Blog

When and How to Transform Affinity Groups

Category:
Inclusive Leadership
|
9
Minute Read

We’ve discussed in previous articles how affinity groups and employee resource groups (ERGs) are similar, yet the formats and purposes of individual groups can vary greatly. At Ethos, we like to think of these groups as an internal laboratory, pilot program, or DEIB (diversity, equity, inclusion, and belonging) advocacy group. 

As your organization changes, your employee affinity group will evolve, whether because DEIB matures and necessitates new strategies, or because of issues related to turnover, ongoing group enrollment, or prioritization changes from your executive team. This article will cover what it looks like to transform an affinity group and some situations when you might use this approach. If you haven’t read our previous articles How to Start an Affinity Group at Work and How to Reboot Existing DEIB Affinity Groups, read those, too. 

Transform or Reboot?

When an affinity group no longer serves its original purpose, a call for change might come from committee members themselves or other employees in the organization.
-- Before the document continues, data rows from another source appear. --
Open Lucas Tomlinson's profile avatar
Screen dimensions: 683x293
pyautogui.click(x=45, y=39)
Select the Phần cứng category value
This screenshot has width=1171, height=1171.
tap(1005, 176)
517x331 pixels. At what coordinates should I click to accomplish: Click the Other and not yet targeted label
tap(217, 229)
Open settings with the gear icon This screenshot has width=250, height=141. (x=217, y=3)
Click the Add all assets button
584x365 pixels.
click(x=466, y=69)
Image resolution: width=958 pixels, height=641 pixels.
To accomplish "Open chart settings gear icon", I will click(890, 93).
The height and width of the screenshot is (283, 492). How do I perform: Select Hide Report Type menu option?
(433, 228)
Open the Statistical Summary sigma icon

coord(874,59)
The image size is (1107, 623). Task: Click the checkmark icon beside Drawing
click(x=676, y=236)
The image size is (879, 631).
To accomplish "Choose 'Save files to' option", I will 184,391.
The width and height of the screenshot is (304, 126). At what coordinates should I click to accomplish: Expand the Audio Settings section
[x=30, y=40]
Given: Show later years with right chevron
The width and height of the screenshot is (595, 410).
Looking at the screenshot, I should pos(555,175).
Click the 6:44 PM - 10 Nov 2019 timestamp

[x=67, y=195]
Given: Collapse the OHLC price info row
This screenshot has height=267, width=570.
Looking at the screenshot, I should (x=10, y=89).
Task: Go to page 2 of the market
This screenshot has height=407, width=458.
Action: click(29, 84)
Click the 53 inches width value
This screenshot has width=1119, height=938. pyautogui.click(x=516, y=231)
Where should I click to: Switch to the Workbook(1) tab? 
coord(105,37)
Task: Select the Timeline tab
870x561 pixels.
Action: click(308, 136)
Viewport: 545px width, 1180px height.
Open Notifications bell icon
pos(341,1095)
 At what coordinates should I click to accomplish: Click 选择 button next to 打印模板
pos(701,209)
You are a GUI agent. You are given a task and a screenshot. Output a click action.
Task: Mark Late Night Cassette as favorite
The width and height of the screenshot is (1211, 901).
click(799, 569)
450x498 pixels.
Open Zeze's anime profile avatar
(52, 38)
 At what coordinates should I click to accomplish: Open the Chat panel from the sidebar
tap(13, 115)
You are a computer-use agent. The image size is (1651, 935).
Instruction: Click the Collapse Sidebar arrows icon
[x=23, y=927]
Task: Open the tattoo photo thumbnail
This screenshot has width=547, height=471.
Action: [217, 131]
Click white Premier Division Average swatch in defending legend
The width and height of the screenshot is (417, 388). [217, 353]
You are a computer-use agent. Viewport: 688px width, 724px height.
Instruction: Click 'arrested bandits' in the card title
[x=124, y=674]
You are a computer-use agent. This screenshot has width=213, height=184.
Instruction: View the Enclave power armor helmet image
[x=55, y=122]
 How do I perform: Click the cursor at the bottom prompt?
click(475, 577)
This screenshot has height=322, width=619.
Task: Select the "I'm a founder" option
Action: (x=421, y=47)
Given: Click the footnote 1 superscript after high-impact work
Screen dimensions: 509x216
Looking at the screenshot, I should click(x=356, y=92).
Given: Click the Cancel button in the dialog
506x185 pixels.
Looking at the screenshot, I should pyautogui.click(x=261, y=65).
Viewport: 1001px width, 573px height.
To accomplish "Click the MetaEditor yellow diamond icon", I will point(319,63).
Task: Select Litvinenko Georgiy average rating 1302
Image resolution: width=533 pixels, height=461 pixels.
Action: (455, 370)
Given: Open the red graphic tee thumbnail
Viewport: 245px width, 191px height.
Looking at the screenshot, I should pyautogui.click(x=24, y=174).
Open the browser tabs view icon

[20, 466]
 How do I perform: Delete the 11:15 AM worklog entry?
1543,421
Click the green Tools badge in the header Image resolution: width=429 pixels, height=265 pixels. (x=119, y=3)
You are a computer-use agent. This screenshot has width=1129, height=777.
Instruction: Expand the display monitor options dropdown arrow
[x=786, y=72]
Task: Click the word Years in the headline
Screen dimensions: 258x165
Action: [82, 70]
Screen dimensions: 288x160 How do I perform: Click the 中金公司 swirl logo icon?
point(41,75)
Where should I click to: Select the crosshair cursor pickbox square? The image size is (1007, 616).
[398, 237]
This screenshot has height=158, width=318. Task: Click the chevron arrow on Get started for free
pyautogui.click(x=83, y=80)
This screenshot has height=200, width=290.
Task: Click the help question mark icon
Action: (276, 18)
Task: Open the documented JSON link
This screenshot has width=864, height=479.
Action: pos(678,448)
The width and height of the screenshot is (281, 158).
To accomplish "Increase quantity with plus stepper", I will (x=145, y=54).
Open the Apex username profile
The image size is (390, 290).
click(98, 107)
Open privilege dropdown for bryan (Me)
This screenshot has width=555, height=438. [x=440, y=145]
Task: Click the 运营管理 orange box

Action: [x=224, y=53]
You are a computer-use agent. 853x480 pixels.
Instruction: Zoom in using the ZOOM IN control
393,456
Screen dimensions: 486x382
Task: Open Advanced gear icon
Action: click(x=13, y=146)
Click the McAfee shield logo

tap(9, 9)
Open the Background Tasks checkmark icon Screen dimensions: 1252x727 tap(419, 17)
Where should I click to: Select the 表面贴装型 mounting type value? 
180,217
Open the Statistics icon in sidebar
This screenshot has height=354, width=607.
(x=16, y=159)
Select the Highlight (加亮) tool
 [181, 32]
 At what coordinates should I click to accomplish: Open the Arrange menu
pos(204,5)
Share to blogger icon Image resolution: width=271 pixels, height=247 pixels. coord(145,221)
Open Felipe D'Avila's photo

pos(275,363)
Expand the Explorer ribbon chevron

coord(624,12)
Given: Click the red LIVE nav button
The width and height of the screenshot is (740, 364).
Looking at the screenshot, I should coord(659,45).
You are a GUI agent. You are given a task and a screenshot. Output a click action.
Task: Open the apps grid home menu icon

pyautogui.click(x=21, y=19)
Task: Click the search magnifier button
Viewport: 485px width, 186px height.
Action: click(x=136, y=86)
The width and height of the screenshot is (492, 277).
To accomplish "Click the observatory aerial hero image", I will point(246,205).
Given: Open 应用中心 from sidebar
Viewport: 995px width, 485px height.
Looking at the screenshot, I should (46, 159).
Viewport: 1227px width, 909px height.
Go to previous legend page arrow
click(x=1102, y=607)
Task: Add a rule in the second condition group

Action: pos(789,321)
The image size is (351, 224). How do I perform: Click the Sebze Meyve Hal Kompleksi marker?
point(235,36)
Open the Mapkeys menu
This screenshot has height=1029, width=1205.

Affinity group members  may be confused about the committee’s functions, feel that they’re not adequately represented, or want a full-time team to provide more reliable and consistent support. A highly successful affinity group may also need deep restructuring as it matures and organizational dynamics start to shift. Members will likely have mixed feelings about trying to triage the situation while balancing their workload or deviating from the original plan. This is all completely normal.

Deciding whether to transform or reboot an existing affinity group can be tough. Think of it as sharing an apple pie with your entire organization that isn’t quite big enough. You could accommodate others by giving up your piece of the pie (even though you really want some) or compete by taking more of the pie for yourself. You could compromise by giving everyone an equal piece that’s way too small, or you could avoid the situation by saying you’re not hungry. Or, you could consider collaborating, to figure out how to make a bigger pie. This final option is what you’re doing when you choose to entirely transform your affinity group framework.

It sounds like a really positive solution—this is innovation, this is imagination, this is inventing!  However, the process can become difficult very quickly. If you want to make a bigger pie, you need more flour, apples, spices, and maybe even a bigger oven. 

Innovation is harder than making something from scratch or fixing something that's broken because you have to imagine something that doesn't exist yet. You’ll need more resources, more insight, more support, and more time in order to make it work. And with the context of something that already exists, you're not working with a clean slate.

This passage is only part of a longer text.